Developed after 4+ months of primary and archival research, this audio-visual project attempts to understand the meaning of dwelling in the context of Lahore’s social, cultural, religious, and political mileus. This meaning is found by walking the margins of the modern city, searching amongst histories that have been neglected, and observing Lahore as a palimpsest. The theme I worked on focuses on the lives and politics of Hindus in Lahore. It reimagines Lahore as a Hindu city and celebrates the roots of the Hindu influence on the structures that stand tall in the city, such as the Islamia College at Civil Lines in Lower Mall, which was renamed from its earlier name, the Dayananda Anglo-Vedic College.
As part of a course on Lahore, this project is a digital application that provides guided tours to Lahore’s walled city.
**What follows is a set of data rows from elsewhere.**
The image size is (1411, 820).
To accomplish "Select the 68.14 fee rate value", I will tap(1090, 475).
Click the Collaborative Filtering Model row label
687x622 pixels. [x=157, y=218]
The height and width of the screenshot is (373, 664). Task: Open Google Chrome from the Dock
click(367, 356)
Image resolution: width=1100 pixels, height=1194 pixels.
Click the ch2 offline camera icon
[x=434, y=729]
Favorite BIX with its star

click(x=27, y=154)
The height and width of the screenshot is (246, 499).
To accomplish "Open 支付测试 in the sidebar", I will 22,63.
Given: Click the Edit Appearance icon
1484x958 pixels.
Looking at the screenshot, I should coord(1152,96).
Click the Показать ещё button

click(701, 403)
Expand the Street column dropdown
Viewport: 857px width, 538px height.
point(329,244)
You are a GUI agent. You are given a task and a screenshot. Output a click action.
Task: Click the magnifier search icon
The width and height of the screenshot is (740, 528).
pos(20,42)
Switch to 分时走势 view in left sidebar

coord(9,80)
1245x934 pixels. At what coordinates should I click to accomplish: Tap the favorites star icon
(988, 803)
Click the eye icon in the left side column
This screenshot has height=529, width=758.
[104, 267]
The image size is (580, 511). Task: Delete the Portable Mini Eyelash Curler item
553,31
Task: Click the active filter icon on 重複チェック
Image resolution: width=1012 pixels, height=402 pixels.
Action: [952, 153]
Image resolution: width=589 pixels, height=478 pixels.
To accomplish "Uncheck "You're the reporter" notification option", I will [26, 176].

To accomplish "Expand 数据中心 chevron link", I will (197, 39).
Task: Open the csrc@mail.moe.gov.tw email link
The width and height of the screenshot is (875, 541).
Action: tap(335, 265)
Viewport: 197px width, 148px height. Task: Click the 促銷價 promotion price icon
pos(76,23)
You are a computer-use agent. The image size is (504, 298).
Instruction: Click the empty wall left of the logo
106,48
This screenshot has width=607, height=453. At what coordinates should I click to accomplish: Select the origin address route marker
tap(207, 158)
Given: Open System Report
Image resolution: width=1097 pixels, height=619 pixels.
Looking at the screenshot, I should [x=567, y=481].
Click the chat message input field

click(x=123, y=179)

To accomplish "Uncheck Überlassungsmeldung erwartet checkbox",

It is built upon an attempt to understand the walled city by walking it; the act of walking allows that there be more room for familiarity and intimacy with the seemingly impersonal and museumalized city. To be a flâneur in the time of modernity’s fetish of consumerism and commodification is to resist norm, create anachrony, and retrieve the city as an archive of people’s involuntary memory. This presents a history and reality that is strikingly different and resultedly more well rounded from that presented through the romanticist eyes of the sovereign that claims to preserve the heritage of the country.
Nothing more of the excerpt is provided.